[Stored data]
----------------------------------------
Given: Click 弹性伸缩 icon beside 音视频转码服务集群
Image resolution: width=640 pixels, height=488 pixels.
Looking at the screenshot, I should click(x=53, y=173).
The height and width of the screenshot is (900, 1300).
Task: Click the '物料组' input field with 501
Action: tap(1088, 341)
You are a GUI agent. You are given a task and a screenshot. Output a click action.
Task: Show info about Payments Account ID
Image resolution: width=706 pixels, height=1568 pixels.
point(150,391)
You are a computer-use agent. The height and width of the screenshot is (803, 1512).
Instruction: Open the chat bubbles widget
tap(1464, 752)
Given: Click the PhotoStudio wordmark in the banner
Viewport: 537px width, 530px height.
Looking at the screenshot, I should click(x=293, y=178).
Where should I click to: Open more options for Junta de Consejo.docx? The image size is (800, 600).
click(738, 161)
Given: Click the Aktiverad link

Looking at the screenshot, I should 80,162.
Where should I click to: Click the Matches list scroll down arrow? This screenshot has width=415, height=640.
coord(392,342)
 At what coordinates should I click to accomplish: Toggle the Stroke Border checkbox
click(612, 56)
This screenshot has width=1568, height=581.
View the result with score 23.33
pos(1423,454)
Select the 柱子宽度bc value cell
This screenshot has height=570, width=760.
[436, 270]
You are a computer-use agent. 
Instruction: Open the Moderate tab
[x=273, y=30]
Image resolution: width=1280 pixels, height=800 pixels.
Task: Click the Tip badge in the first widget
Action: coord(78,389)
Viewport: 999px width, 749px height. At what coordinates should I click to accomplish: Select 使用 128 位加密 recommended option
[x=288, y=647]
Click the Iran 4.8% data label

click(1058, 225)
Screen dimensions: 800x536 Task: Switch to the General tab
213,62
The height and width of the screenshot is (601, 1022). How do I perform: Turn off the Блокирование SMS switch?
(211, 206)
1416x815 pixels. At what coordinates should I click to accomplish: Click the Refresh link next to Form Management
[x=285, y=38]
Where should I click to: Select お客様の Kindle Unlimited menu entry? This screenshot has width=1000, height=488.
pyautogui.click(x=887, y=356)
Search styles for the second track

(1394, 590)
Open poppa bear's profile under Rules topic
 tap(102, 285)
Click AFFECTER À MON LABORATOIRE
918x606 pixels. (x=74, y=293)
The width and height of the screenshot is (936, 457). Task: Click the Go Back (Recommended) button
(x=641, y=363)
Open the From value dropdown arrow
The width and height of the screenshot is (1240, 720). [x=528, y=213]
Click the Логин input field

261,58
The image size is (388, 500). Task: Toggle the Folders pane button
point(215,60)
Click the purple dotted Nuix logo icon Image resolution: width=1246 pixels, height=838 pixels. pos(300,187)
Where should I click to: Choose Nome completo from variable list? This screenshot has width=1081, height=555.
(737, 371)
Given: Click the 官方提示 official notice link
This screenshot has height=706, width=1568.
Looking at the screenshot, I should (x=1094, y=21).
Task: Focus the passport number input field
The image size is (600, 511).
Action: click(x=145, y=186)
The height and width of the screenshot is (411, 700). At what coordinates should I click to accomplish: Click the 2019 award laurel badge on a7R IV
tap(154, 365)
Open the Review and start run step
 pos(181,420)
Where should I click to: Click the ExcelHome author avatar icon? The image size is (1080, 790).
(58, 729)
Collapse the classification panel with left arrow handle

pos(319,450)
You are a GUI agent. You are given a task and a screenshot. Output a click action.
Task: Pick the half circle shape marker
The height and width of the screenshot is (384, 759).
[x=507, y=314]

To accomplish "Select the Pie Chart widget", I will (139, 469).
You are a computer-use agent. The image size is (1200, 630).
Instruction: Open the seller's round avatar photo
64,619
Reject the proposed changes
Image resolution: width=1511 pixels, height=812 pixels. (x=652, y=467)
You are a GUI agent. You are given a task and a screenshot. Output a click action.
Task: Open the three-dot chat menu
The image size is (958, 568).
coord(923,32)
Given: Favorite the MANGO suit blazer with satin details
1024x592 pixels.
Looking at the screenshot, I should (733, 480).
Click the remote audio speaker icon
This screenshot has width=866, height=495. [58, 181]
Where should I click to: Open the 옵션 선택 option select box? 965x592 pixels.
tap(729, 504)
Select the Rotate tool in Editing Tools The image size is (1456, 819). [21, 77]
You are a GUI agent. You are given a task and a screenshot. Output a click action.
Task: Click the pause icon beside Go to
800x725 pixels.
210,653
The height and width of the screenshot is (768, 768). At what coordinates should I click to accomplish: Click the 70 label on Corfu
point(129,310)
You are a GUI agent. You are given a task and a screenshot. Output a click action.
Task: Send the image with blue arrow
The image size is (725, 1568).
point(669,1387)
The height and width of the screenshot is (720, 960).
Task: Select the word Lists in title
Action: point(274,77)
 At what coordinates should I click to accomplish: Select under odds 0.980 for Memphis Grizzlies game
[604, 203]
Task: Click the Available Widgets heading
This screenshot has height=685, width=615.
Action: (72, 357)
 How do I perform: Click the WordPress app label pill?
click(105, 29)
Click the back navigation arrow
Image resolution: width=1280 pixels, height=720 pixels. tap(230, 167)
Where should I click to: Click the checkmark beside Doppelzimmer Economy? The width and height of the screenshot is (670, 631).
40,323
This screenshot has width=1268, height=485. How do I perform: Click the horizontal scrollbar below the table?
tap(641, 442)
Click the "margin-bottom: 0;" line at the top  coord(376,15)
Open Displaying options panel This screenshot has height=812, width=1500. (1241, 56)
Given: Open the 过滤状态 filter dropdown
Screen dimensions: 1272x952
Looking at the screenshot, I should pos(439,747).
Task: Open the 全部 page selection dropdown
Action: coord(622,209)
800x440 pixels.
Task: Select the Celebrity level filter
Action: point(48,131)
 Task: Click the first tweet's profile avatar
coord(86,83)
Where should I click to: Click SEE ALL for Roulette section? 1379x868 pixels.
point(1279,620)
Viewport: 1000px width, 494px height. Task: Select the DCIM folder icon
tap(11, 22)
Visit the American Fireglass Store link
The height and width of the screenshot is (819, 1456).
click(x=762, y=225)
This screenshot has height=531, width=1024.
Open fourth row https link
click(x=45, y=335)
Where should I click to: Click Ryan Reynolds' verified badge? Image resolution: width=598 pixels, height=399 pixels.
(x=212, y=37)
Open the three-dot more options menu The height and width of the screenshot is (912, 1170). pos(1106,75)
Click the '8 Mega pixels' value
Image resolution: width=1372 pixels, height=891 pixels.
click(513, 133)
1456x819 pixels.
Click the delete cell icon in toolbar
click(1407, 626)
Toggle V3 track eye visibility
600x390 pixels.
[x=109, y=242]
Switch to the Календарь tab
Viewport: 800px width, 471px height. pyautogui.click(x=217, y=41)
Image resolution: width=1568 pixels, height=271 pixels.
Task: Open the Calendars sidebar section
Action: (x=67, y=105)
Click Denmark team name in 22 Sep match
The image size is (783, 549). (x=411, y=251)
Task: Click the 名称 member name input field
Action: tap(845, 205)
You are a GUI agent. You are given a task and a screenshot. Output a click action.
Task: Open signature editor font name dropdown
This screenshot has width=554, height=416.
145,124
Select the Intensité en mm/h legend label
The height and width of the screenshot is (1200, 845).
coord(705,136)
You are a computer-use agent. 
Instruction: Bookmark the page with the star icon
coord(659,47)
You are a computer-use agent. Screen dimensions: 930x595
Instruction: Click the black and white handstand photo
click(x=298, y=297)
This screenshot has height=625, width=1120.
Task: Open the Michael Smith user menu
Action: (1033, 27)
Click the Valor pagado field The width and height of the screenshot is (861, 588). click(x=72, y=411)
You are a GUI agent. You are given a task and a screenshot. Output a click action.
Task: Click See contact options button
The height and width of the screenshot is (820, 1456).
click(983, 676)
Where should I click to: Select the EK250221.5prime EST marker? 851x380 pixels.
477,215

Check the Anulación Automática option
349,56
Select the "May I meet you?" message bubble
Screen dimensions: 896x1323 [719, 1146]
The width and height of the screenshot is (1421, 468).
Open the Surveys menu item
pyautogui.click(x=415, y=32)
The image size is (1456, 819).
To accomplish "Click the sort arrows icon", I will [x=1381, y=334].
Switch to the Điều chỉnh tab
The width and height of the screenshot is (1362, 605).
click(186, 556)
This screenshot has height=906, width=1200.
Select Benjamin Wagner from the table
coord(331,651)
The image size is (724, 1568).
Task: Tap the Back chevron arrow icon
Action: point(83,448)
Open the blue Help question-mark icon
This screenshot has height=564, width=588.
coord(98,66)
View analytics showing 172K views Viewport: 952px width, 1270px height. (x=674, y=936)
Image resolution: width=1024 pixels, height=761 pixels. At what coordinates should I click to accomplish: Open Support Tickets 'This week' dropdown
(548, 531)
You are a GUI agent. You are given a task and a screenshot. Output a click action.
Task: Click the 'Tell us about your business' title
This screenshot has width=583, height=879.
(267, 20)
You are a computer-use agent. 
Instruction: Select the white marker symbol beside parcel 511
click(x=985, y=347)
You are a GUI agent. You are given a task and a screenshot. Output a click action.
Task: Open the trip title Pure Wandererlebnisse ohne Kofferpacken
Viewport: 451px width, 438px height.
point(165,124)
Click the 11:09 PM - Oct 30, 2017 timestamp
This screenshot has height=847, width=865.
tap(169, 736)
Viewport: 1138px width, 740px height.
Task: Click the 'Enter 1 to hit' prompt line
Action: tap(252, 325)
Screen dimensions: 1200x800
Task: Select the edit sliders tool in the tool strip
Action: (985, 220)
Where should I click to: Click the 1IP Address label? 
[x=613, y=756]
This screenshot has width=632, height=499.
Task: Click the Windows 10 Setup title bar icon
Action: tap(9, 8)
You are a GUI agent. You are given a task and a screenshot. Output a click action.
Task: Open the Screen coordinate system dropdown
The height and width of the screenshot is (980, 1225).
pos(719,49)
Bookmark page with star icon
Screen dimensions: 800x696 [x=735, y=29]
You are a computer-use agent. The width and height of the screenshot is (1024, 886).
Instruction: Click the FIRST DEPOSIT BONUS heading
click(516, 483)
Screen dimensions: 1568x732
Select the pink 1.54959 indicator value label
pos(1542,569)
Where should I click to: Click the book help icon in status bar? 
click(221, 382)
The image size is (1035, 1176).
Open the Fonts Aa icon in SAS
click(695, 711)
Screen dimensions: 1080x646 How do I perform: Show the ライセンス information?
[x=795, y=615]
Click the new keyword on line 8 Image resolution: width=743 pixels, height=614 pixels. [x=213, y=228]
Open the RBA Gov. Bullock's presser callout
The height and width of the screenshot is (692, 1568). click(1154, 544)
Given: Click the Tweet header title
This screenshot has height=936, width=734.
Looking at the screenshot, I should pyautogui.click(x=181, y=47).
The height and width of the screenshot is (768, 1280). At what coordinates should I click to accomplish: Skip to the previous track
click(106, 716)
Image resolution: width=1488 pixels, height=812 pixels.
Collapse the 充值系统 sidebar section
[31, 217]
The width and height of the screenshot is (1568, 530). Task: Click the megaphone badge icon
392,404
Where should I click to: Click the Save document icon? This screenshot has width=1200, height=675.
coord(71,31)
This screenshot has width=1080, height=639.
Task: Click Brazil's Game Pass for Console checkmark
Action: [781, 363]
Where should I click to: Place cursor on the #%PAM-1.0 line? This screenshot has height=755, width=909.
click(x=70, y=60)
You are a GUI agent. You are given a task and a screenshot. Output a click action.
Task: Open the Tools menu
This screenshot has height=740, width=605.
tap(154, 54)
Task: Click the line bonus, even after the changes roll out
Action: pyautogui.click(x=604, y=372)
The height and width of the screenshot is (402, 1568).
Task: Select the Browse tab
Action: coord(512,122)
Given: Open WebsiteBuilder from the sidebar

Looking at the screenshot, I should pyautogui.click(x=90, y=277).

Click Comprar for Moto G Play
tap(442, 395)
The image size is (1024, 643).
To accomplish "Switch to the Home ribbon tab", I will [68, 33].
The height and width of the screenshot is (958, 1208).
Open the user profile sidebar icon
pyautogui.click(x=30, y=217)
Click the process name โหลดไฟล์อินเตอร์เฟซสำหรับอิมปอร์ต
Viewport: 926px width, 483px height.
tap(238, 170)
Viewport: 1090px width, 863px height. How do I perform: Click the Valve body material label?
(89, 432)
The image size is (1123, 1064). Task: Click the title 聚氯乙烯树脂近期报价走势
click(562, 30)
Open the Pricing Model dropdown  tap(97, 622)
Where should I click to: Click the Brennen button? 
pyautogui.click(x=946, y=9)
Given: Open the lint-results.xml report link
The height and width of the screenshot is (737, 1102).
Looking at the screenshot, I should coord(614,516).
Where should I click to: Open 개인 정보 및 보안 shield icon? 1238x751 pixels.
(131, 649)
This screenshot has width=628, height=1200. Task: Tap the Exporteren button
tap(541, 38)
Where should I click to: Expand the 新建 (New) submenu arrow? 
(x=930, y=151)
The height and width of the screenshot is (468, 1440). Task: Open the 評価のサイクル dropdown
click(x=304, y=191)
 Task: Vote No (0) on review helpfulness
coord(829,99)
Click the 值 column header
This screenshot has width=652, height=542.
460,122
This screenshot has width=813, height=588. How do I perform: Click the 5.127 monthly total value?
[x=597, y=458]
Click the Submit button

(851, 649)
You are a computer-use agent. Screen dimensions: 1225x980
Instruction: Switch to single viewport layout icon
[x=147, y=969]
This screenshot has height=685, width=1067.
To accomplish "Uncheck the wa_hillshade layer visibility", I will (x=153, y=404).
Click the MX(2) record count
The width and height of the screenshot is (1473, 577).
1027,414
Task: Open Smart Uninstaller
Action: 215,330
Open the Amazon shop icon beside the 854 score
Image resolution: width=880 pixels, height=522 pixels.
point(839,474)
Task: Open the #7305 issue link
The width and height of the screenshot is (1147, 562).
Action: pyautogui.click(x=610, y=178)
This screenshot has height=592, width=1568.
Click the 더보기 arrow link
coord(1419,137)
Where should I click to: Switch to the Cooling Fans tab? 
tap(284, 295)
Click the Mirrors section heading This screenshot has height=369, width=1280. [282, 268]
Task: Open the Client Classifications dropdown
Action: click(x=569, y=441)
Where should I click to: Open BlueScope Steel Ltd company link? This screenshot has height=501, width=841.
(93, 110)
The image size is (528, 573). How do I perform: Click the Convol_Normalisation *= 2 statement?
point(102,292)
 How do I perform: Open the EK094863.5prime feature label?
----------------------------------------
The lines to extract from the data above begin with the line containing "Instruction: Click the FIRST" and end with the line containing "The height and width of the screenshot is (958, 1208).". Extract them exactly, including both.

Instruction: Click the FIRST DEPOSIT BONUS heading
click(516, 483)
Screen dimensions: 1568x732
Select the pink 1.54959 indicator value label
pos(1542,569)
Where should I click to: Click the book help icon in status bar? 
click(221, 382)
The image size is (1035, 1176).
Open the Fonts Aa icon in SAS
click(695, 711)
Screen dimensions: 1080x646 How do I perform: Show the ライセンス information?
[x=795, y=615]
Click the new keyword on line 8 Image resolution: width=743 pixels, height=614 pixels. [x=213, y=228]
Open the RBA Gov. Bullock's presser callout
The height and width of the screenshot is (692, 1568). click(1154, 544)
Given: Click the Tweet header title
This screenshot has height=936, width=734.
Looking at the screenshot, I should pyautogui.click(x=181, y=47).
The height and width of the screenshot is (768, 1280). At what coordinates should I click to accomplish: Skip to the previous track
click(106, 716)
Image resolution: width=1488 pixels, height=812 pixels.
Collapse the 充值系统 sidebar section
[31, 217]
The width and height of the screenshot is (1568, 530). Task: Click the megaphone badge icon
392,404
Where should I click to: Click the Save document icon? This screenshot has width=1200, height=675.
coord(71,31)
This screenshot has width=1080, height=639.
Task: Click Brazil's Game Pass for Console checkmark
Action: [781, 363]
Where should I click to: Place cursor on the #%PAM-1.0 line? This screenshot has height=755, width=909.
click(x=70, y=60)
You are a GUI agent. You are given a task and a screenshot. Output a click action.
Task: Open the Tools menu
This screenshot has height=740, width=605.
tap(154, 54)
Task: Click the line bonus, even after the changes roll out
Action: pyautogui.click(x=604, y=372)
The height and width of the screenshot is (402, 1568).
Task: Select the Browse tab
Action: coord(512,122)
Given: Open WebsiteBuilder from the sidebar

Looking at the screenshot, I should pyautogui.click(x=90, y=277).

Click Comprar for Moto G Play
tap(442, 395)
The image size is (1024, 643).
To accomplish "Switch to the Home ribbon tab", I will [68, 33].
The height and width of the screenshot is (958, 1208).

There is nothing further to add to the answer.